Gdyby problem rozstrzygalności przenieść na poziom religijny sprawa komplikuje się jeszcze bardziej. Mamy bowiem wybór: albo wiara jest kwestią rozstrzygalną (co jest nieracjonalną pychą) albo półrozstrzygalną, co czyni ją bezużyteczną w życiu. Tak mówimy i myślimy jednak wyłącznie na poziomie skończonym. I nawet jeśli w niektórych naukach (np. matematyka) zakładamy, że jej teorie są niezupełne, nierozstrzygalne i nie istnieje formalny dowód na ich niesprzeczność – ma się to nijak do istoty religii, chociaż pozornie przez analogię do matematyki, w jakiś sposób usprawiedliwia jej istnienie.
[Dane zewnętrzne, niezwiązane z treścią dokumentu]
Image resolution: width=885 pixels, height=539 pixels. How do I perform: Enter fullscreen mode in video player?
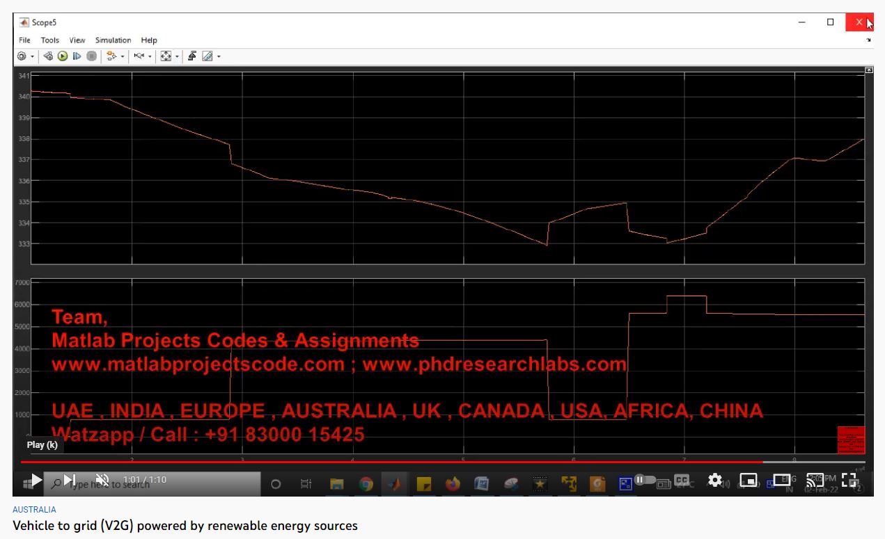849,480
W religii nieskończoność nie jest bowiem ciągiem nieskończonym skończonych etapów wiary w Boga. Istnieje w niej nieskończoność w sposób doskonały jako Jedyne Rozstrzygnięcie i Zupełność. Problem polega na tym, że naszymi narzędziami poznawczymi nie da się udowodnić prawdziwości tej teorii. Doświadczenie religijne, przynajmniej to komunikowalne, balansuje na poziomie półrozstrzygnięć.
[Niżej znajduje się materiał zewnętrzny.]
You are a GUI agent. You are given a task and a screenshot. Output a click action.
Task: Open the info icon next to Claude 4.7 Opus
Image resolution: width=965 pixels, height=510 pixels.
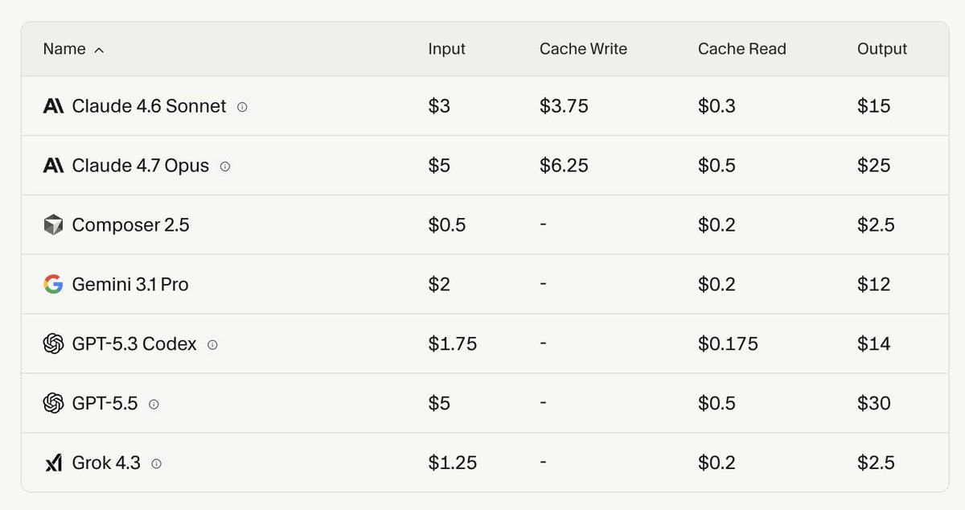[225, 166]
Co więc pozostaje? Pogodzenie się z tym, że na poziomie ludzkiej rozstrzygalności religia pozostanie półrozstrzygalna, a więc bezużyteczna. Nie oznacza to jednak, że założenie o całkowitości i zupełności wiary jest irracjonalne i niemożliwe. Trzeba tylko znać granice kompetencji nauki, by nie silić się na podważanie istoty religii półrozstrzygalnymi teoriami.
Nie wszystko musi być rozstrzygalne i zupełne (TERAZ), żeby było w pełni rozstrzygalne i prawdziwe (KIEDYŚ).